Aims Acute upper gastrointestinal bleeding (AUGIB) is a medical emergency with a 10% mortality
risk. Dividing endoscopy services into two separate sites: elective (‘cold’ site)
and emergency (‘hot’ site) is a novel approach that avoids competition for endoscopy
slots, thus optimising patient outcomes. We aimed to describe time to endoscopy and
outcomes at an exclusively ‘hot site’ and identify predictors of delayed endoscopy
(> 24 hours).
Methods Retrospective study of all emergency gastroscopies performed at a ‘hot’ London-based
endoscopy site between 6/9/2018 – 8/5/2019. The ‘hot’ site provisions a session of
endoscopy dedicated to inpatients during Monday to Friday, and on-call emergency theatre
access during weekends if required. No elective endoscopies are performed at this
unit.
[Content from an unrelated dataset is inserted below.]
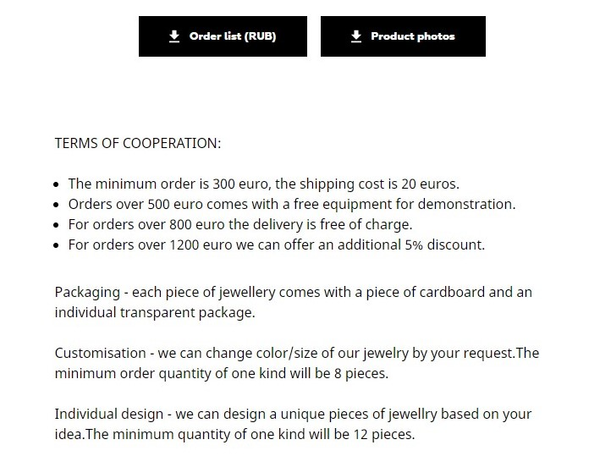Click the 'individual transparent package' line
Viewport: 600px width, 467px height.
pyautogui.click(x=155, y=312)
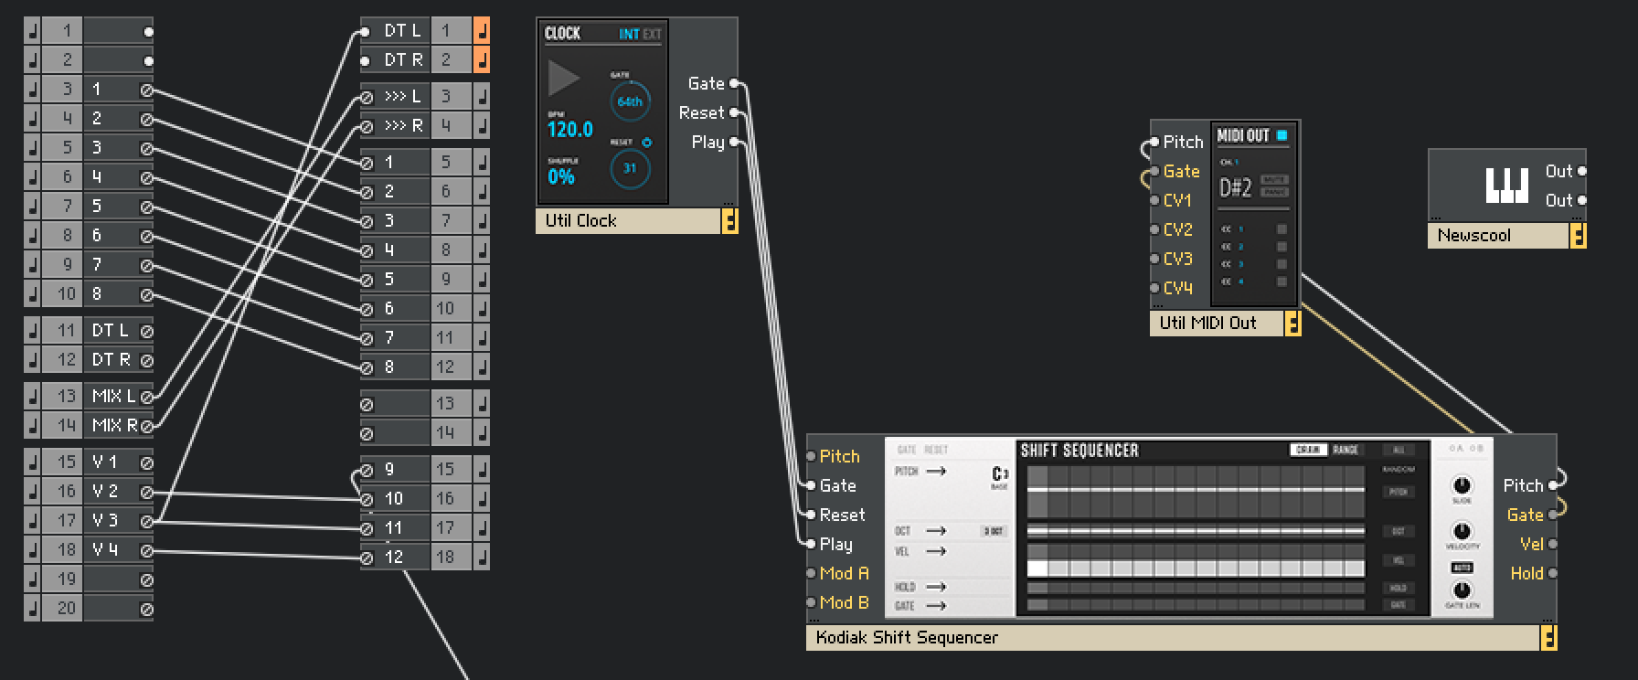
Task: Toggle the blue MIDI OUT enable indicator
Action: (1282, 135)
A decision tree classifier was used to select features contributing to delayed
endoscopy and a multiple logistic regression model utilized these shortlisted factors
to assign values of importance with regard to delayed endoscopy.
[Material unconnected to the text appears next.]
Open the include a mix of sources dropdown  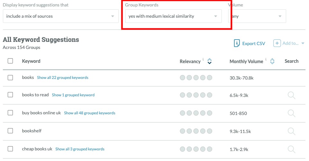(61, 16)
Results 151 gastroscopies were performed during the study period (132 new admissions (87.4%),
19 in-hospital bleeds (12.6%)). 55% of patients had an endoscopy within 24 hours.
Tab. 1
Endoscopy times: Admission vs Inpatient AUGIB
|
Admission with suspected AUGIB
|
Inpatient suspected AUGIB
|
p-value
|
|
Mean Time to endoscopy (hours)
|
34.1 (Range: 1.8–175.2)
|
49.5 (Range: 1.1–336.1)
|
0.03
|
Multiple logistic regression found that patients admitted with anaemia (p < 0.001,
OR 1.54) and weekend admissions (p < 0.005, OR 1.34) were independent predictors for
delayed endoscopy.
Conclusions Almost 90% of emergency gastroscopies at our ‘hot’ site are performed for direct
AUGIB admissions. Those admitted with suspected AUGIB undergo endoscopy sooner than
those with an inpatient bleed. Primary presentation with anaemia and weekend admissions
are associated with delayed endoscopy. The majority of patients at our exclusively
‘hot’ site did not have a delayed endoscopy.